Social Networks, Small Worlds, Bainbridge Island

Yesterday I had lunch with Annette Moser-Wellman, who lives on Bainbridge Island and is interested in innovation, creativity, and leadership. One of the great things about Bainbridge is that there are lots of people here who are doing interesting stuff. The hard part is connecting with the people that are doing things that you might find interesting. Of course, this is a problem in the wider world, but on an island of 25,000 people, with a decidedly small town feel, it seems reasonable to expect that it might be easier than normal to make those connections. The interesting thing about my conversation with Annette, other than the content – which spanned open source, innovation, education, and the Singularity – was how it came about. Annette had read Scott Rosenberg’s Dreaming in Code and noticed that I lived on Bainbridge Island. From there, she hopped onto LinkedIn, which led to our lunch.

That morning, In anticipation of the lunch meeting, I was reflecting on the value of the various social networking sites, when Anne Zelenka twittered:

LinkedIn attracts all sorts of people who would never blog or join Facebook or use Twitter, so it adds a ton of value to online life.

A timely tweet, to be sure. The key insight, I think is that one way of measuring value of particular social networks is the groupings of people that they “reach”. My Firefox bookmarks toolbar has a growing pulldown for social networking sites: Flickr, LinkedIn, Twitter, Dopplr, Upcoming, Facebook, and Pownce.

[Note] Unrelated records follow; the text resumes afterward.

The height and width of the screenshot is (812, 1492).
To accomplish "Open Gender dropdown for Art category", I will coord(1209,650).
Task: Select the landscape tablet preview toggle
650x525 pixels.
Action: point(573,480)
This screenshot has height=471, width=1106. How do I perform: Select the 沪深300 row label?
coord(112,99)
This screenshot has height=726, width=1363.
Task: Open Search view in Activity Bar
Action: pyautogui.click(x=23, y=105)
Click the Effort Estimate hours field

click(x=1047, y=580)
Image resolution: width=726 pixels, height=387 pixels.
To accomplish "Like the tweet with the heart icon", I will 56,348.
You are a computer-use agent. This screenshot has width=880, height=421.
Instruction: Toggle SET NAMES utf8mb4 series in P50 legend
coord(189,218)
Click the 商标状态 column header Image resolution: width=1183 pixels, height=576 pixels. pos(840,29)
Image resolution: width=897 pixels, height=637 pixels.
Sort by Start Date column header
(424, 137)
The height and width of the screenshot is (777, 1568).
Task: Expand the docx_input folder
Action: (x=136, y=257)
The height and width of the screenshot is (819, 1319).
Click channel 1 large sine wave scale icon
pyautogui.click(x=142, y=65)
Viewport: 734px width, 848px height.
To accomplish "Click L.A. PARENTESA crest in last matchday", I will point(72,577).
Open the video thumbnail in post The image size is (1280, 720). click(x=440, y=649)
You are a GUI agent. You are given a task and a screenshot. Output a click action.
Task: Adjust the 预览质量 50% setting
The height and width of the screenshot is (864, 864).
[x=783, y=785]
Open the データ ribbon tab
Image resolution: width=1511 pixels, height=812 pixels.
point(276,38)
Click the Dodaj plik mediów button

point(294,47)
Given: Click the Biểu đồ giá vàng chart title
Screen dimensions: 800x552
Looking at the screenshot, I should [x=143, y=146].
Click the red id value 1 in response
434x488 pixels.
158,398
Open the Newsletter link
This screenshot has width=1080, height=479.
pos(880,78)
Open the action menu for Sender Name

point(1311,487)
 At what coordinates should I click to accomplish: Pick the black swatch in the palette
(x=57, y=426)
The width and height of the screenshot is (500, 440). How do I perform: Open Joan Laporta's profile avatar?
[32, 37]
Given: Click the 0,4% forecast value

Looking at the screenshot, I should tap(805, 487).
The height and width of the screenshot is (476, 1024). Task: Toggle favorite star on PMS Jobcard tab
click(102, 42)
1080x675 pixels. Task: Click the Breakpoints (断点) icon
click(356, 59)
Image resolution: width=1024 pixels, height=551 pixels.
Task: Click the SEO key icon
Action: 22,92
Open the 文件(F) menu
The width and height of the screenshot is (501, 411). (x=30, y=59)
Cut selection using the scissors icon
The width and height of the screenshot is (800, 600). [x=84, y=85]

The ones that I’ve gotten actual value out of have been Flickr, LinkedIn, and Twitter. Flickr is completely an affinity group thing, so no surprises there. LinkedIn has a huge reach, as Anne points out, and perhaps because of its professional billing, has yielded several interesting meetings, and friendships. Not to mention job opportunities. There some interdisciplinary crossover, which I think is a plus. Twitter is very “hipster geek” focused, and has yielded new relationships with people like Ryan Stewart and Anne Zelenka, as well as being the impetus for the series of posts on Rich Internet Applications earlier this year.

In the end, for me it’s still all about finding your tribe. If physical book to virtual social network to real world lunch is what it takes, then I am game.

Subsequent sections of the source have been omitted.